Photo 2: Image of the Gloria Theater (Later named Sottile Theater) on the night of the Gone With the Wind premiere. The theatre served as both a vaudeville house and movie theatre and was designed as a smaller example of the great movie palaces of the era. The South Carolina premiere of Gone with the Wind, which highlighted the “charm and grace” of Charleston, was held at the theatre with most of the cast present.
Image: The Beach Company


The Beach Company

recently announced that Junior Achievement of Greater South Carolina inducted the late Albert Sottile, known as the king of Charleston’s motion picture theater business, into the South Carolina Business Hall of Fame for his extraordinary contributions to South Carolina’s business landscape.

Each year, Junior Achievement chooses inductees, called Laureates, who are viewed champions of free enterprise and as role models in business for the youth of the Palmetto state. Sottile was inducted posthumously alongside the late Robert C. McNair, Senior Chairman of McNair Interests and Chairman and CEO of the Houston Texans and E. Smyth McKissick, III, CEO and President of Alice Manufacturing.
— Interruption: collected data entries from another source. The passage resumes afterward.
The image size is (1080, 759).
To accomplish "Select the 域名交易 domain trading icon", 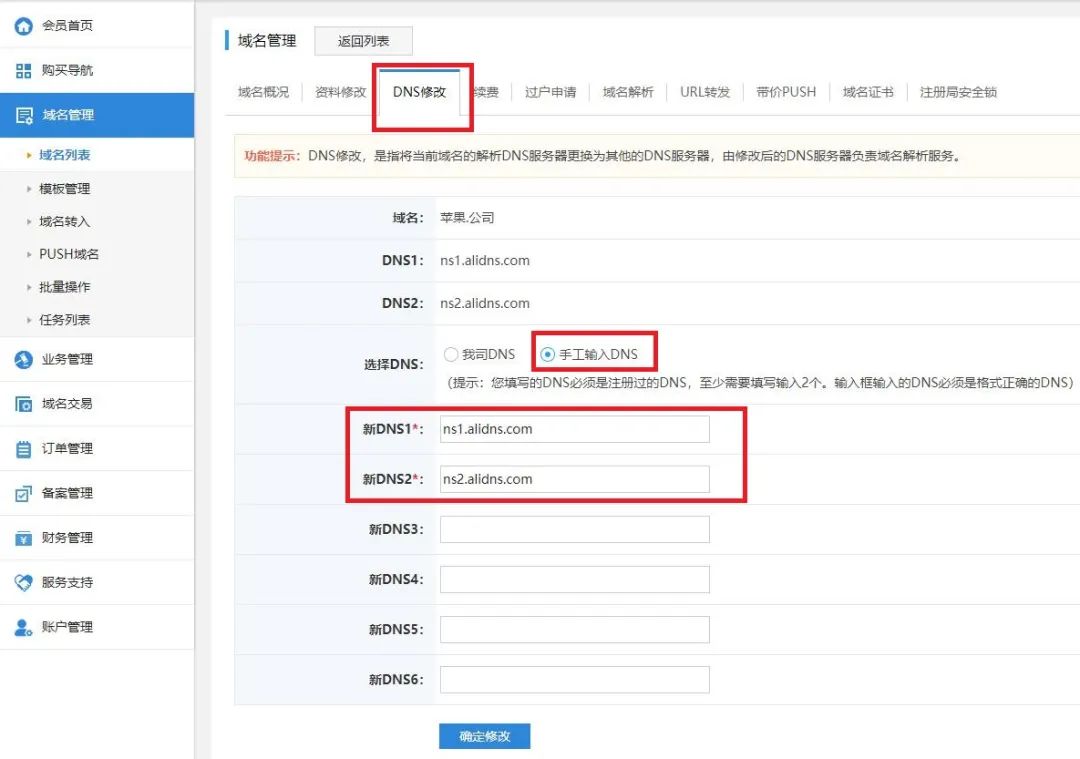I will point(25,403).
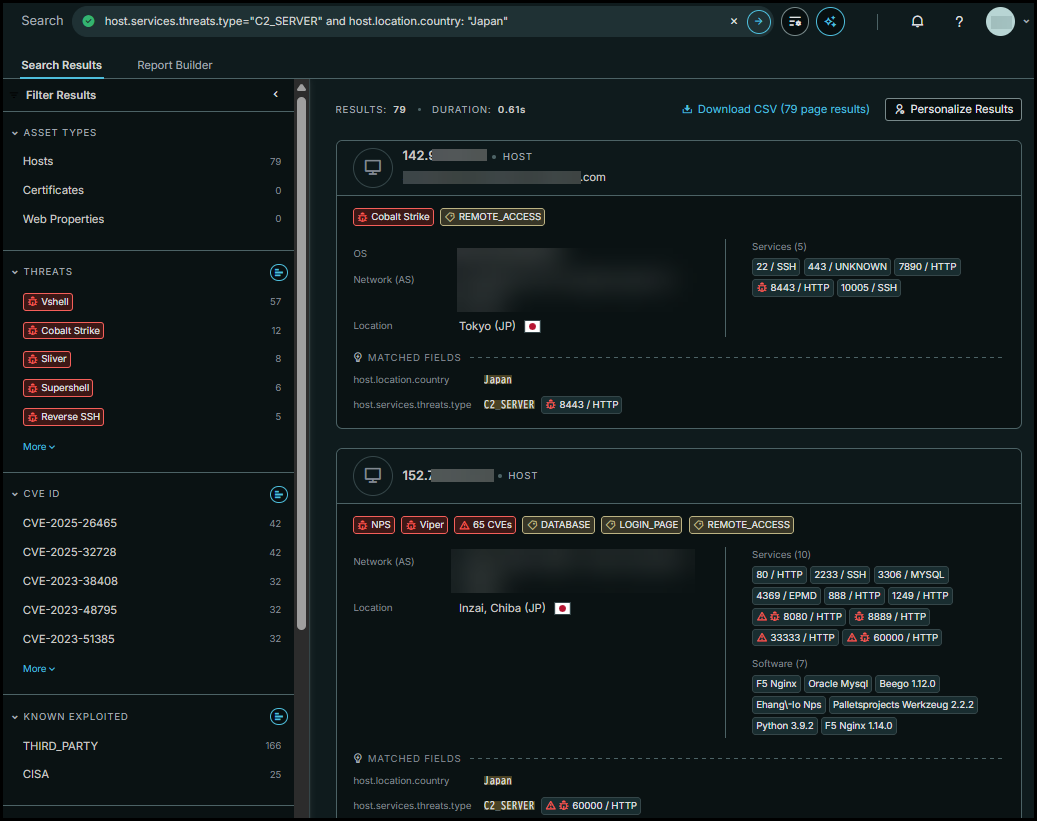Download CSV of page results
The width and height of the screenshot is (1037, 821).
pyautogui.click(x=775, y=109)
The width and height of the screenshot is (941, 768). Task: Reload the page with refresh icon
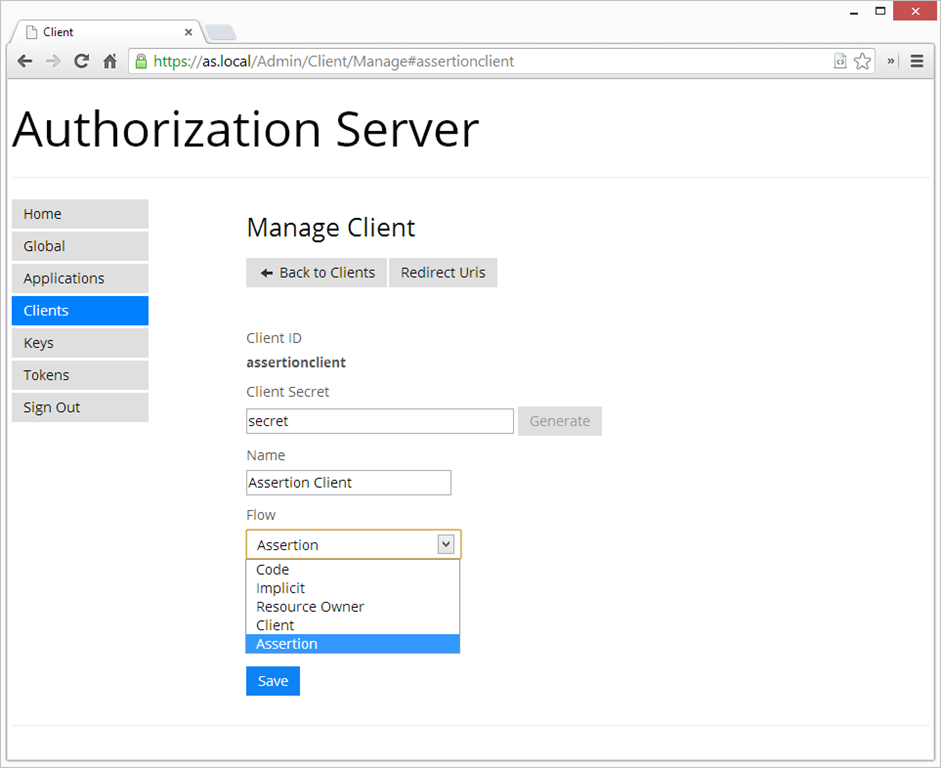click(x=82, y=61)
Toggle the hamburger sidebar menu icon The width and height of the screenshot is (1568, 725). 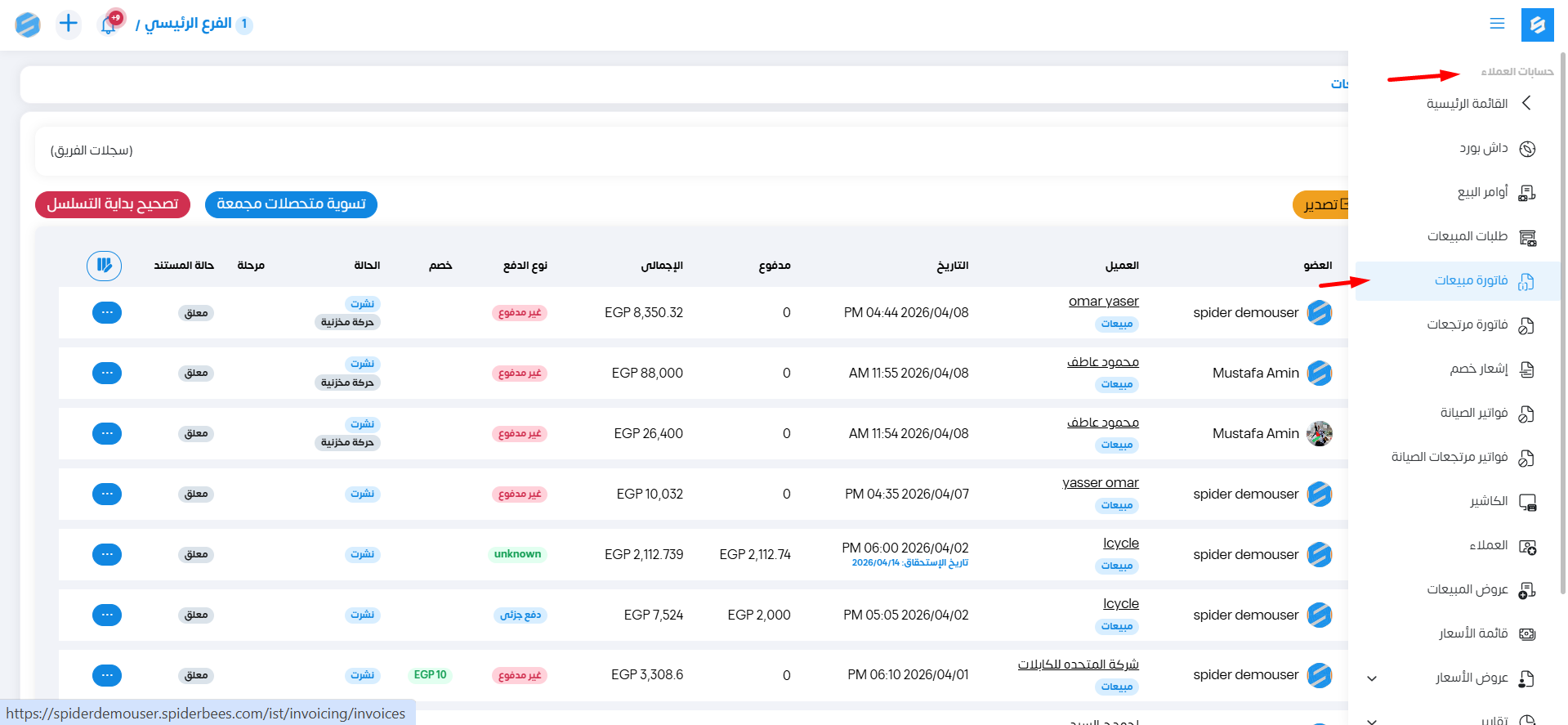1497,24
Photo 4: Mary Ellen Way accepting on behalf of her grandfather, Albert Sottile.
Image : Junior Achievement of Greater South Carolina


In 1908, Sottile created Pastime Amusement company, a collaborative entertainment venture for which he served as president for 52 years. He was an essential figure in the Charleston community and was a catalyst to the formation of the SC State Ports Authority, the Community Chest (the precursor to the United Way) and the Grace Memorial Bridge, which remained in place until the Cooper River crossing was constructed 10 years ago.

Sottile shaped the landscape of the Charleston peninsula and by 1950, owned one-third of the properties on middle King Street, including the famed Majestic Theater. He also founded the Charleston Development Board and the Charleston Industrial Association.

His legacy lives on throughout Charleston, where his daughter, Alberta Sottile, married J.C. Long – who launched The Beach Company 74 years ago. Sottile’s footprint can still be seen throughout the city, including King Street’s Majestic Square, named after the iconic theater.

Photo 3: Albert Sottile’s extended family at the Junior Achievement 35th Annual South Carolina Business Hall of Fame event on March 12, 2019 in Columbia, S.C.